Caroloslavie

Ils se sont connus à Charleroi, habitent Nivelles et sont devenus des potes pour la vie. Pourtant, leurs chemins ne vont pas tarder à s’écarter. Rencontre.

Leurs aventures ressemblent aux notes de musique d’une fanfare balkanique en délire de Goran Bregovic. Avec eux, leurs éclats de rire et leurs yeux parfois mystérieux, un entretien ressemble un peu au Temps des Gitans, à Papa est en voyage d’affaires ou à La vie est un miracle. Elvedin Dzinic, Mijusko Bojovic et Danijel Milicevic ne seront jamais des acteurs des films d’Emir Kusturica,qui apprécierait pourtant l’amitié qui lie ce Slovène, ce Monténégrin et ce Suisse d’origine serbe. A Charleroi, où ils jouent et à Nivelles, leur lieu de résidence, ils sont heureux, entre eux ou avec leurs équipiers. Ils connaissent les bistrots qui entourent la Collégiale Sainte-Gertrude où on peut siroter un petit noir bien serré.

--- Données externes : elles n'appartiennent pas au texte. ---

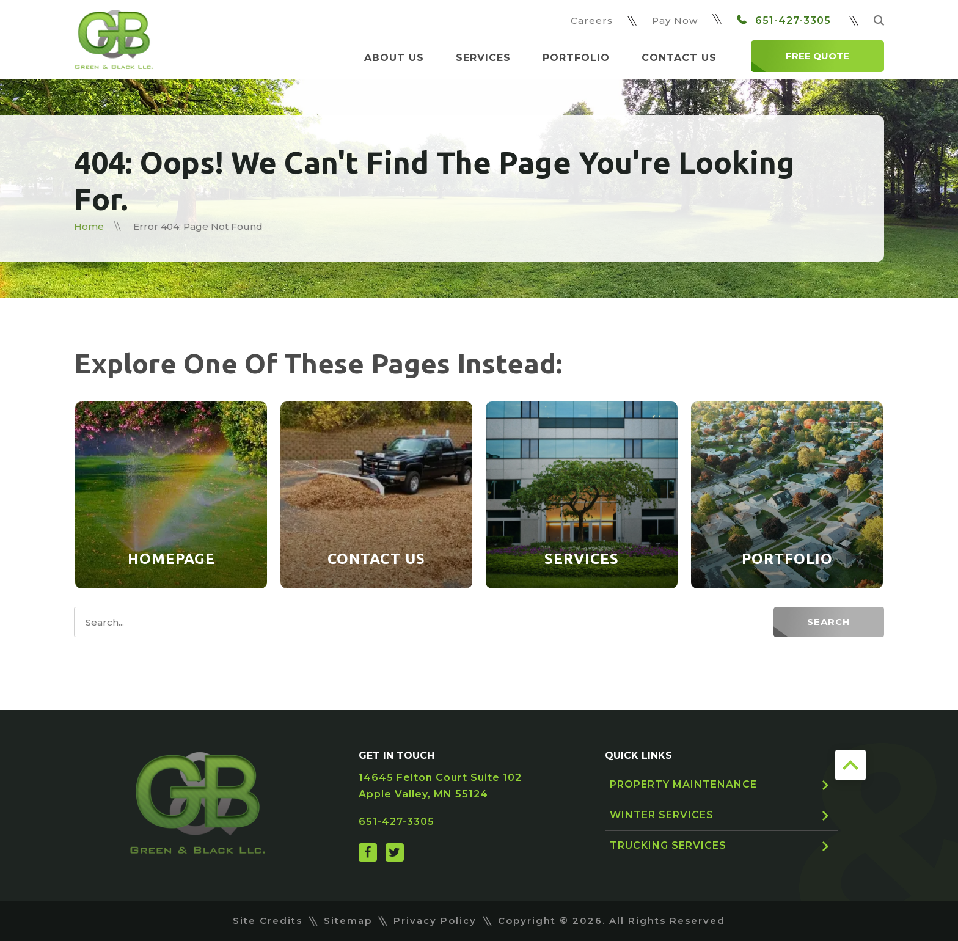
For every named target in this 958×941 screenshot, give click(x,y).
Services (483, 58)
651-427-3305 (784, 20)
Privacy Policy (435, 920)
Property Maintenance (683, 784)
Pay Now (675, 20)
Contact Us (679, 58)
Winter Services (662, 815)
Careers (592, 20)
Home (89, 226)
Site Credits (267, 920)
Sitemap (348, 920)
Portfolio (576, 58)
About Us (394, 58)
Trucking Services (668, 845)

Ils n’ont pas encore dégusté une tarte al’djote, fierté des Aclots, mais, par contre, les spécialités gastronomiques italiennes intéressent leurs palais même si rien ne les fait plus saliver que les crêpes de l’épouse de Dzinic.  » Nous nous connaissions à peine avant que je débarque à Charleroi en 2011 « , relève Milicevic.  » Et, à mon avis, j’ai même dû leur rappeler un mauvais souvenir : Eupen, mon ancien club, venait de dominer les Zèbres en PO3. En pure perte finalement car les Pandas se sont aussi retrouvés en D2. Mon itinéraire sportif n’est pas comparable à celui d’Elvedin et de Mijusko. Bien que ma famille soit serbe, de Bijeljina, je suis né et j’ai grandi à Bellinzona en Suisse. Mes parents y gèrent depuis des années un garage et une station-service.  »

Milicevic a perfectionné son jeu dans les équipes de jeunes de Bellinzona et du FC Lugano. International suisse dans différentes catégories de jeunes, les débuts de ce milieu de terrain sont tout ce qu’il y a de plus classique. Après Lugano, il se retrouve à Yverdon, en D1 suisse, avant qu’Antonio Imborgia ne l’amène dans ses bagages à Eupen. Milicevic a donc pris sa battue loin des Balkans où Bojovic et Dzinic se sont frayé un passage.

Bojovic a fait son trou au Monténégro au FC Rudar Pljevlja avec qui il signe un doublé coupe-championnat. Il se distingue par sa taille et son visage mystique, presque de pope orthodoxe. Sa stature d’arrière central attire l’attention de DuduDahan, l’agent de joueurs israélien qui était proche d’Abbas Bayat, l’ancien président des Zèbres.

 » Il m’a repéré à l’occasion d’un match des Espoirs de mon pays « , se souvient Bojovic.  » Le football ne se porte pas mal chez nous. L’équipe nationale mène la danse dans son groupe qualificatif pour le Mondial brésilien, devant l’Angleterre. Ce n’est pas rien mais les internationaux évoluent presque tous à l’étranger. Quand Charleroi est venu frapper à la porte, je n’ai pas hésité. Et je ne l’ai pas regretté une seconde malgré une saison passée en D2 : je suis venu en Belgique pour avancer dans mon métier. C’est ce que j’ai fait : maintenant, c’est une page qui se termine. Il y aura bientôt autre chose mais Charleroi, un club spécial, gardera une place à part dans mon coeur.  »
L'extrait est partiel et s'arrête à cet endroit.